コラム 2015.05.21

摂南飯、バージョンアップ!

摂南飯、バージョンアップ!

 まいど!浪速のおっさんでーす。
 みんな久しぶりやな。元気しとった?
 今日は関西大学Aリーグの摂南大に行ってきた。昨年9月に取り上げさせてもらった「摂南飯」がバージョンアップしたらしいで。

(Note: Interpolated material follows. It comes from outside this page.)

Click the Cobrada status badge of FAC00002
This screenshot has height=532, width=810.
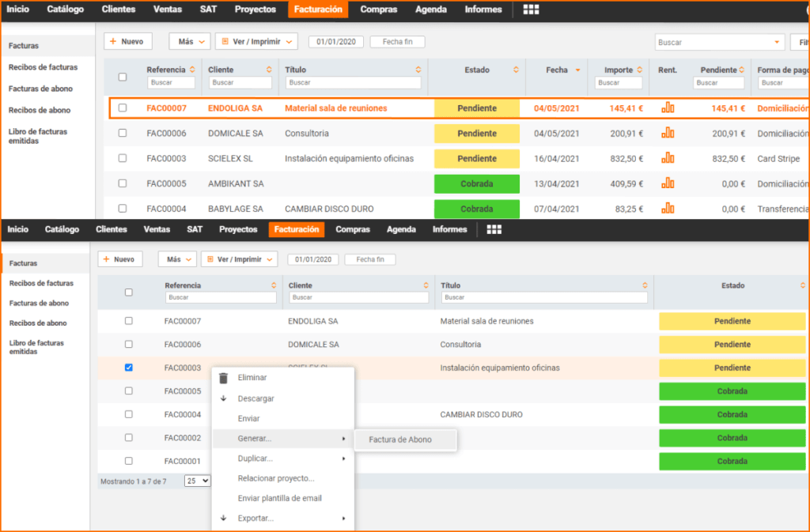click(x=732, y=438)
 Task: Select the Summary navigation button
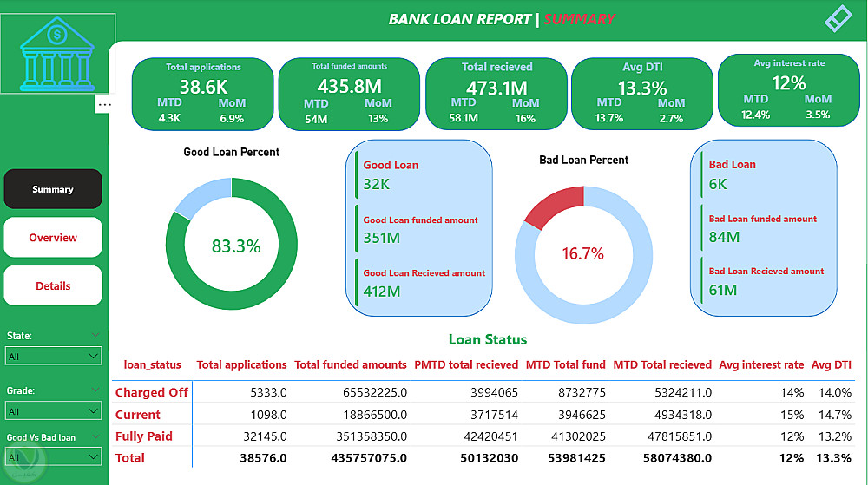coord(53,189)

 いやはや、見ただけでびっくり。噂通りのすごいやつ、やったわ。
 この日のメニューは、ビビンバ、手羽先の唐揚げ、ひじきと大豆のサラダ、豚汁、みかんとバナナのミックスヨーグルトやね。
 前回は夏野菜カレー、豚カツの南蛮風、スペイン風オムレツ、味噌汁、サラダ。

 品数こそ同じ5やが、その改良点を管理栄養士の古野幸子さんに話してもらったで。

(1) 野菜の増量。
 唐揚げにはキャベツとサラダ菜。ビビンバにはほうれん草、もやし、しいたけ、ニンジン、白菜キムチが載っている。豚汁には豚肉以外にじゃがいも、ニンジン、大根、ごぼう、青ネギ入り。
「ビタミン、ミネラルをより摂取できるようにしました」

(2) ご飯が白米から麦飯に。
「野菜の増量と同様、ビタミン、ミネラル、それに食物繊維をアップさせました」

(3) 乳製品を軸にしたデザートの登場。
「ヨーグルトでカルシウム、ビタミンが摂れます。ミカンには疲労回復のクエン酸が含まれています」

(4) 揚げ物などは、選手の顔を見てから作りたてを提供。
 学生食堂店長の大中真代さんがボランティアで午後9時まで残ってくれるようになり、それが可能に。夕食は午後7時30分スタート。栄養吸収が一番高い練習後30分以内のゴールデンタイムを目安にしとります。学食はグラウンドのすぐ横やからアクセスもまったく問題おまへん。
「温蔵庫に入れておいても、周りが硬くなったりします。やっぱりできたすぐを食べてもらいたいですしね」

 前回取材で「トンガのご飯より美味しい」と言ったFLのファツア二・ラウタイミ君はまたもニッコリや。
「できたてが食べられるようになったのでさらに美味しくなりました」
 某トップリーグチームへの就職を内定させた突進力の源やね。
 4月に入学したLOの近藤如斗(ゆきと)君は島根・石見智翠館出身。高校時代にセレクション的意味合いの練習に参加した後、摂南飯を振る舞ってもらった。
「ここに進路を決めたのは、このご飯が毎日食べられる、ということもあります」
 やっぱり食べ物は人を引き付ける。強いわ。

 監督の河瀬泰治さんが「食べてってよ」と言ってくれはったので、おっさんも前回同様いただいた。写真のやつ。ビビンパの具を載せたら、500グラムの麦飯が見えましぇーん。豚汁は具だらけ。学食にありがちな煮詰まりもないから、いやーうまいのなんの。
 妹の友達の占い師によると、おっさんは「食満の星」を持ってるらしい。お金持ちになる、ならんは別にして食べ物には不自由せんと。ここでもその運命を発揮…、と言いたいとこやけど、うーんお腹いっぱいや。あかん、動けへん。マネージャー、すんません、胃薬ない?「食満の星」なんかもういらんわっ、というぐらいてんこ盛りでした。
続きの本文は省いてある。